No Lobo this week. The Main Man has Memorial Day off!
But we get another 2 issues of Guy Gardner: Warrior, continuing the new pace from last week. Two more issues till it wraps up -- probably next week.
And Superman pulls out the stops with 4 new issues of Adventures of Superman, 4 new issues of Superman, and 5 new issues of Superman: The Man of Steel. The last issues of each series (598, 176, 120) are the issue after the Joker: Last Laugh crossover, so they're all in sync.
Swamp Thing #29 remains a muck-encrusted MIA.
As predicted, there IS a Wonder Woman sale going on -- maybe the first of two, since the sale header on my browser says Wonder Woman Part 1 Sale. There are a few books I didn't notice on my initial overview: The Retro-Active specials DC released in 2011 prior to the New 52, and the Wonder Woman issue from the Tangent series. But judging from the digital release dates listed, they've been around for a while, and just didn't show up on my search.
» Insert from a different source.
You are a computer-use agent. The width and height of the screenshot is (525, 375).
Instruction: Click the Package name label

Incidentally, the best bargains of the sale seem to be Wonder Woman by George Perez volume 1 (14 issues for $5.99) and the DC Comics Presents Wonder Woman 100-page Spectacular, which reprints 4 issues of Wonder Woman (139-142) for only 99 cents!
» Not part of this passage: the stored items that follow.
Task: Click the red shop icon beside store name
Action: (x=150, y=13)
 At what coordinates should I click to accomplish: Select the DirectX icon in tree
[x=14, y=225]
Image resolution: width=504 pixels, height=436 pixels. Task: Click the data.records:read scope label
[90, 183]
This week's entries: A TOTAL SWERVE!
We get 64 new old comics this week -- all Golden and Silver Age, and all starring Wonder Woman!
First off, we get Comic Cavalcade 1-13, for only 99 cents apiece. And these aren't just the partial reprints that DC has done with other Golden Age issues. These are the whole deal: Mutt & Jeff, Hop Harrigan, and all! (And of course, Wonder Woman, Green Lantern, and Flash!)
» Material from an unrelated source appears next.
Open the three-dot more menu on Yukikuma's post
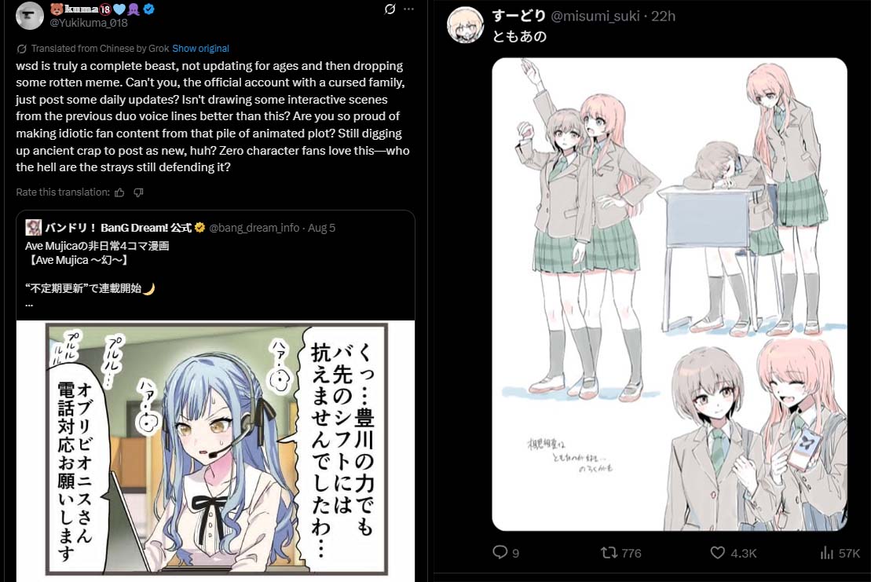 (409, 9)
Next are Sensation Comics 10-40...also apparently including all of the features! (I bought an issue of Comic Cavalcade to test the page count; I haven't done the same with Sensation yet.
Next up are more Golden Age issues of Wonder Woman: 8-15. Again, for 99 cents, for what seems to be the full issue.
And finally, there are the Silver Age issues of Wonder Woman (these for $1.99).. 98-110, other than issue 105, which had already been reprinted. These are all available in the Wonder Woman: The Amazon Princess Archives.
So that's 64 new issues of Wonder Woman this week... and plenty for fans of Flash, Green Lantern, and Wildcat (in Sensation), too...most at "sale" prices!
This is a huge departure for DC's Comixology reprint program, brought on, no doubt, by the Wonder Woman movie. I suspect we'll be back to regular business next week, but after a surprise like this, it's hard to say for absolute certain!
Here are some notes on some of the other features. The feature line-up changed from issue to issue, so if you're after one of these check the GCD before buying.
"Red, White and Blue"
This was a service/espionage feature from All-American Comics, about the adventures of a marine, an infantryman, a sailor, and a lady FBI agent. It also appeared in World's Finest Comics.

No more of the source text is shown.